How to Pair-Lock Your iOS Device

You know that saying, that you’ve slept with every partner that your partner has ever slept with? The same is true of your iPhone; not sex of course, but pairing. If you’re not familiar with how pairing works on your iPhone or iPad, this is the mechanism by which your desktop establishes a trusted relationship with your device so that iTunes, Xcode, or other tools can talk to it. Once a desktop machine has been paired, it can access a host of personal information on the device, including your address book, notes, photos, music collection, sms database, typing cache, and can even initiate a full backup of the phone. Once a device is paired, all of this and more can be accessed wirelessly at any time, regardless of whether you have WiFi sync turned on. A pairing lasts for the life of the file system: that is, once your iPhone or iPad is paired with another machine, that pairing relationship lasts until you restore the phone to a factory state.

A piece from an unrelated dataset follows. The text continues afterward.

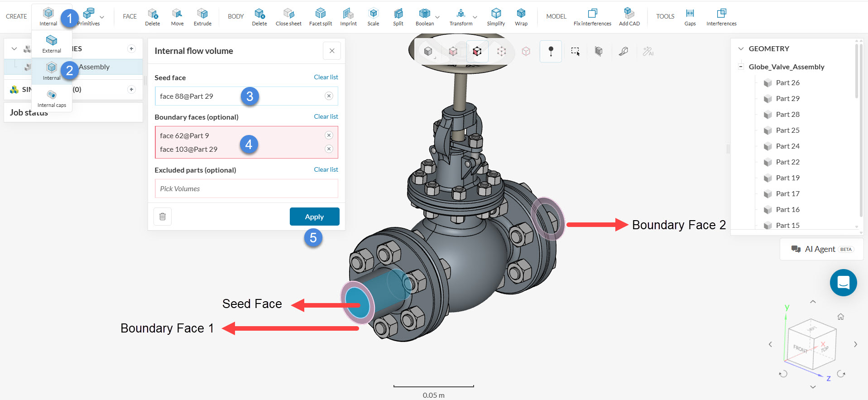This screenshot has width=868, height=400.
Task: Select the Simplify tool
Action: (x=496, y=14)
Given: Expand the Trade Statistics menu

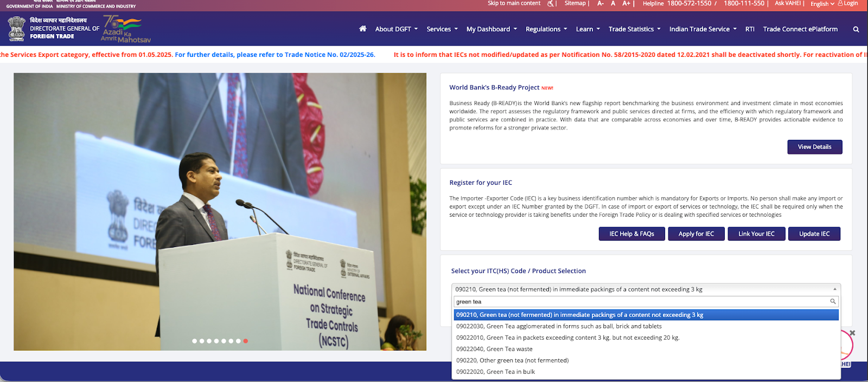Looking at the screenshot, I should coord(634,29).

Pairing is a relatively simple mechanism, and it works like this. Your desktop machine creates a private key and certificate. The device then provides its public key (a key that can be used to establish a secure session on the device). The desktop machine signs the device’s public key, and then provides the device with the signed certificate, as well as its own desktop certificate, allowing the device to establish a secure session with the desktop machine. This record is then stored both on the iOS device and on the desktop machine. On your iOS device, you’ll find a copy of all the pairing records in /var/root/Library/Lockdown/pair_records. The device also sends the desktop an escrow key, which can be used to access encrypted data even if the device’s screen lock is on. These are stored in /var/root/Library/Lockdown/escrow_records

What does all this mean? It means that any time you plug your iOS device into another computer, this trusted pairing relationship gets automatically created within seconds. The only time this doesn’t occur is if the device is locked with a PIN – and I mean really locked; if you have anything other than “Require Passcode: Immediately” set, then it will remain unlocked for a while even after you shut off the screen.

In addition to plugging into desktop machines, there have been a number of “other” ways to create a pairing record with an iOS device. A great demo was given at DefCon a while back about a technique called Juice Jacking, in which the victim plugs their USB cable into a public charging station (say, at an airport, or in a hotel), but is actually getting a lot more than a free charge. ¬†Juice Jacking describes a technique where the charge station actually performs a pairing with the device, and possibly even copies off personal data from it. Ever plug your iPhone into a clock radio at a hotel? If it had been tampered with, you may have been jacked in such a manner. A number of other tools also perform a pairing with your device before they can talk to it. These include a number of forensic imaging tools used by both law enforcement and pirated among criminals to commit identity theft. I’ve designed a small utility (which I have not released) that allows me to create a pairing record by connecting an iOS device to my iPad Mini, which is extremely portable, and takes only a few seconds while the target isn’t looking.

As I said, once someone has a pairing record created with the device, they have carte blanche access to a significant amount of personal data on the device – possibly all of it. This data can then be downloaded either over USB, or wirelessly across a WiFi network (or a cellular network, if you were a government agency able to get past the firewalls). And it can be accessed any time, without your knowledge.

By default, pairing is “always on”, you can’t turn it off on your iPhone, and so you are always at risk of accidentally pairing it with a malicious device. This is another example of where the Jailbreak community has been able to help secure your device, where Apple won’t. I wrote a small utility named pairlock, which can be run from the command prompt of your iOS device to enable or disable pairing. This is done by setting an attribute lock on the escrow_records and pair_records directories, causing all pairing attempts to fail. Download:¬†

Simply copy pairlock into /usr/bin, and run it like so:

# pairlock lock

To enable pairing again, simply run:

# pairlock unlock

That’s it!

If you would like a GUI version of this app, you can soon also find a GUI version of PairLock in Cydia. I’ve tested on iOS 6 only.